A novel is made up of several mini-stories which, when linked together, create the plot. These mini-stories are called scenes. Like chapters and the novel as a whole, each scene has a distinct beginning, middle, and end. There are many different types of scenes but every one should advance the plot in some way. If a particular scene has no effect on the outcome of the novel or the storyline as a whole, it should be omitted or rewritten.

 

Types of Scenes

 

Opening Scenes: The first scene of your novel, the opening scene, is arguably the most important. It is your readers' first introduction to your novel and can compel them to continue reading or cause them to put the book away unread. One way to "hook" your readers in the opening scene is to get them emotionally involved with the main character or storyline right from the start.

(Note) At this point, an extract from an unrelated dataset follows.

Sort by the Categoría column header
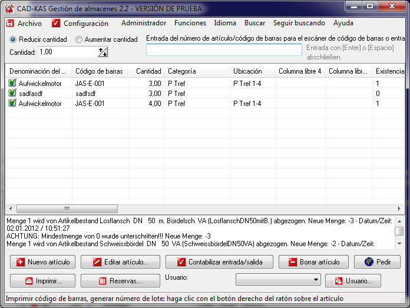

You do not want to begin your novel with description of the setting or explanation of past events. You want to begin at a crucial moment in the action and give enough information so that your readers want to find out what happens next.

 

Action Scenes: Action scenes will comprise the majority of your novel. In these scenes, the character is trying to accomplish parts of his or her primary objective or one of the subgoals which will lead him or her to the resolution of the novel. These scenes will have some type of conflict with either the protagonist or the antagonist coming out ahead at its resolution. The "winner" should vary from scene to scene to help build suspense.

 

Exposition Scenes: The purpose of exposition scenes is to give information on the setting of the novel. Time and place are revealed. Exposition scenes can also be used to show a character's background or future goals.

 

Transition Scenes: Transition scenes move the characters to another setting or through a period of time. The main purpose of these scenes is to make the novel flow as smoothly as possible. They allow you to link together action, exposition, and other scenes, making the novel seem as if it were one continuous scene.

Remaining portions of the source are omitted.